BristoLatino Music Editor, Zara Huband talks to the multifaceted musician Sol Okarina, about fighting for the environment, supporting women and thanking our ancestors through music.
Sol Okarina’s music is unique. She achieves a kind of plenitude through taking inspiration from many different parts of the world. While the sound is rooted in her Latino-Caribbean upbringing, she considers influences as diverse as zouk music of the French West Indies, to the style of David Bowie and his ability for transformation, to the voice of Billie Holiday. As a Colombian-Venezuelan, the richness of influences in her own region adds to the variety of sounds she creates. She mentions Venezuela’s link with Caribbean soca and calypso with the inspiration of Trinidadian singer, Lord Kichener permeating through her style. These influences seep into diverse sounds creating an eclectic mix of jazzy pop but with the noticeable base of calypso underneath it all.
Her music has a positive feel and is unmistakably bailable (danceable). But as in calypso music there is a political undertone, with an aim to raise awareness about the world and our place in it. The song Planet4, which is featured on her new album of the same name, is dedicated to the environment, with an aim of reaching people and making them more conscious of the effect of their actions on our planet.
Believing that we are all responsible through our individual actions, Sol, through music, wants to impel a movement of change that begins with the individual.
Looking at what she has produced, you can perceive diversity in the subject matter and style of her music. Comparing Flores y vestidos which is about female empowerment, a topic which is hugely important to her (she also works with a platform for promoting women’s roles in the music industry, Mujeres en la música), to Planet4, which shares her environmental concerns; she proves herself to be an artist with universal considerations, who uses music to touch people as well as to make them dance.
There is also a kind of spirituality in her music, an appreciation of her land and the people in it. She describes the song Gaia as a repayment, part of a ritual of the indigenous people of Colombia. Through song and dance -a meditation- she presents a way of appreciating and giving back to the ancestors of the land. Such appreciation can also be seen in the soundtrack she composed for the documentary, La eterna noche de las doce lunas (dir. Priscilla Padilla), about the menstruation ritual of the indigenous Wayúu people of Colombia and Venezuela. Despite giving back to the land that she lives on, Okarina doesn’t see herself as specifically Colombian or Venezuelan but rather as being connected to both and more universally to the world around her.
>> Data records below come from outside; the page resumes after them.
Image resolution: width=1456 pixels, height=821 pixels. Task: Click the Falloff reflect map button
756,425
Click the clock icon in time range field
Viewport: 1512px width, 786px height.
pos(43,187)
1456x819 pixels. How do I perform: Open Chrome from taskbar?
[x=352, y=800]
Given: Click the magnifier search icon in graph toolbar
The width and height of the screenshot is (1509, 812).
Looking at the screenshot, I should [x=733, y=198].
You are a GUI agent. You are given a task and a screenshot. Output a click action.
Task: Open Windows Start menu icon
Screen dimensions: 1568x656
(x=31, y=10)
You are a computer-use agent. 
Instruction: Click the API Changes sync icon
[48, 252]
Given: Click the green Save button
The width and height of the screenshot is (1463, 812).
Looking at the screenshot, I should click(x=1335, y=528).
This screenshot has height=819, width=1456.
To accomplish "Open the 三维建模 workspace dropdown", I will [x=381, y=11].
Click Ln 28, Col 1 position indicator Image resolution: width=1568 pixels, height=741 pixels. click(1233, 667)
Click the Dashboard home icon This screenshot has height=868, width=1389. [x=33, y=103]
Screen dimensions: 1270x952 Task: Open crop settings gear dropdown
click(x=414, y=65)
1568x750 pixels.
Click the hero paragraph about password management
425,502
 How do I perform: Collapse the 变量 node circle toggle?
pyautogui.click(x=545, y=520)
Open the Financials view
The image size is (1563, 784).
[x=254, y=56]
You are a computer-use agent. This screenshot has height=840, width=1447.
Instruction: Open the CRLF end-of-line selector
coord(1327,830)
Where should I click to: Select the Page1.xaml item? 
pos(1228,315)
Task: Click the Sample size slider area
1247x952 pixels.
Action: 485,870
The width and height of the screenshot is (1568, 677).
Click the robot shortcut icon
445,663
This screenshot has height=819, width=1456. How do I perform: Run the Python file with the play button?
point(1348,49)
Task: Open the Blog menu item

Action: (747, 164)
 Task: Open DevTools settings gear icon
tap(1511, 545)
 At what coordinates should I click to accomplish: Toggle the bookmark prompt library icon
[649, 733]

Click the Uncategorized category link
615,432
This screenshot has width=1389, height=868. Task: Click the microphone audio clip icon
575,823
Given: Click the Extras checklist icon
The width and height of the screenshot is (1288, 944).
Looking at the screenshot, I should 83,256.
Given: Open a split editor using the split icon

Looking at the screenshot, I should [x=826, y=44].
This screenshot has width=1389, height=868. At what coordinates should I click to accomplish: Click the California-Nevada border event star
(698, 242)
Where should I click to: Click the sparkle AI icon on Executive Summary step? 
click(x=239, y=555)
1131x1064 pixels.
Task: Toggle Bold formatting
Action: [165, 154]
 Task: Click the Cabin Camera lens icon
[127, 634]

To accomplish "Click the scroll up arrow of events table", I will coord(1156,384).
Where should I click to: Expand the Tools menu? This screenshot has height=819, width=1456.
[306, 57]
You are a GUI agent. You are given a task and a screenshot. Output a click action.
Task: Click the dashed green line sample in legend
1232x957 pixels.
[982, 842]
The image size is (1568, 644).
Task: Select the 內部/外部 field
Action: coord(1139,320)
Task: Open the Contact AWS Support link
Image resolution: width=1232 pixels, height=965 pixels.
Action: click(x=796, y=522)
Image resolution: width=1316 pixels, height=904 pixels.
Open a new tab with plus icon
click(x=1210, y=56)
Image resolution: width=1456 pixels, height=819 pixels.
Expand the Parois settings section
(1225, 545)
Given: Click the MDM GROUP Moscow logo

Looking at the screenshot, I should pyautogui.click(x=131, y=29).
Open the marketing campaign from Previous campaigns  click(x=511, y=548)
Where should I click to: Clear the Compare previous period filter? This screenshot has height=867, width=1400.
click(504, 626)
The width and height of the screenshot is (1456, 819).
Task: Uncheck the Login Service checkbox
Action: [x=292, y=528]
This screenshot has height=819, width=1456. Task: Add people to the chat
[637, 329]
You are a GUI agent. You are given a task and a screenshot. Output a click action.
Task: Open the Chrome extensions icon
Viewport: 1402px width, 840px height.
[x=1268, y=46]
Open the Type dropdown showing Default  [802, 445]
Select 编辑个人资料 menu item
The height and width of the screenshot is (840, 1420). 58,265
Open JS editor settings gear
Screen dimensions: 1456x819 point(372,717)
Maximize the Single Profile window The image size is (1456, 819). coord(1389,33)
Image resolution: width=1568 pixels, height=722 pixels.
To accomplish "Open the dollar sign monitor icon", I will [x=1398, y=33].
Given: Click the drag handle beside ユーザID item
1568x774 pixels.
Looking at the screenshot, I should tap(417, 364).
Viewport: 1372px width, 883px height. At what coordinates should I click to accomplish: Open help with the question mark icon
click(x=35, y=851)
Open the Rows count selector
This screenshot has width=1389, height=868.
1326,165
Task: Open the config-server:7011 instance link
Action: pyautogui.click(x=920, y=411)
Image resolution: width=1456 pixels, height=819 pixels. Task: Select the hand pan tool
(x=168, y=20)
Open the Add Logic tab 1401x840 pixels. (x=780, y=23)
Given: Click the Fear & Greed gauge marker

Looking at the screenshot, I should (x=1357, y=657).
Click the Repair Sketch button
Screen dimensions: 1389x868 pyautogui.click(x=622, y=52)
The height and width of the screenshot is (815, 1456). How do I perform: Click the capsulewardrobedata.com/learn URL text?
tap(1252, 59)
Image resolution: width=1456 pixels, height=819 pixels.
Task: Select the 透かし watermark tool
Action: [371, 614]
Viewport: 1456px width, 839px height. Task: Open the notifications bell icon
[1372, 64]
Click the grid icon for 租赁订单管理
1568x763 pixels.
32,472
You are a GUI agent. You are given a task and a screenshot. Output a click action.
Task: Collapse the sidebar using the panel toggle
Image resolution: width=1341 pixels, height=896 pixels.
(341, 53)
Her songs come to her in different ways, sometimes she’ll write thematically with an idea or a feeling in mind or sometimes the song comes fully formed in her head. One thing she will always stick by however is the importance of rhyme and of following a metric system. She thinks this might come from her habit of constantly writing as a child and following traditional poetry forms. But it could also be from her love of llanera music, a traditional style of music from Venezuela and eastern Colombia, which follows a specific system of songwriting with a strict metric style and a very poetic lyrical style.
I asked about her choice of instrument. The cuatro, an instrument associated with llanera music, is a is a four-stringed guitar with a distinct high-pitched twang. It became her instrument of choice through a process of discovery, she was attracted to it for its unique voice and sound but it is an instrument she has known since childhood. Later on life it began accompanying her on her travels around Colombia and it felt like the most authentic sound.
Having just returned from playing in Amsterdam and Berlin she will be promoting her new album in Colombia but hopes to return to Europe again soon with new music.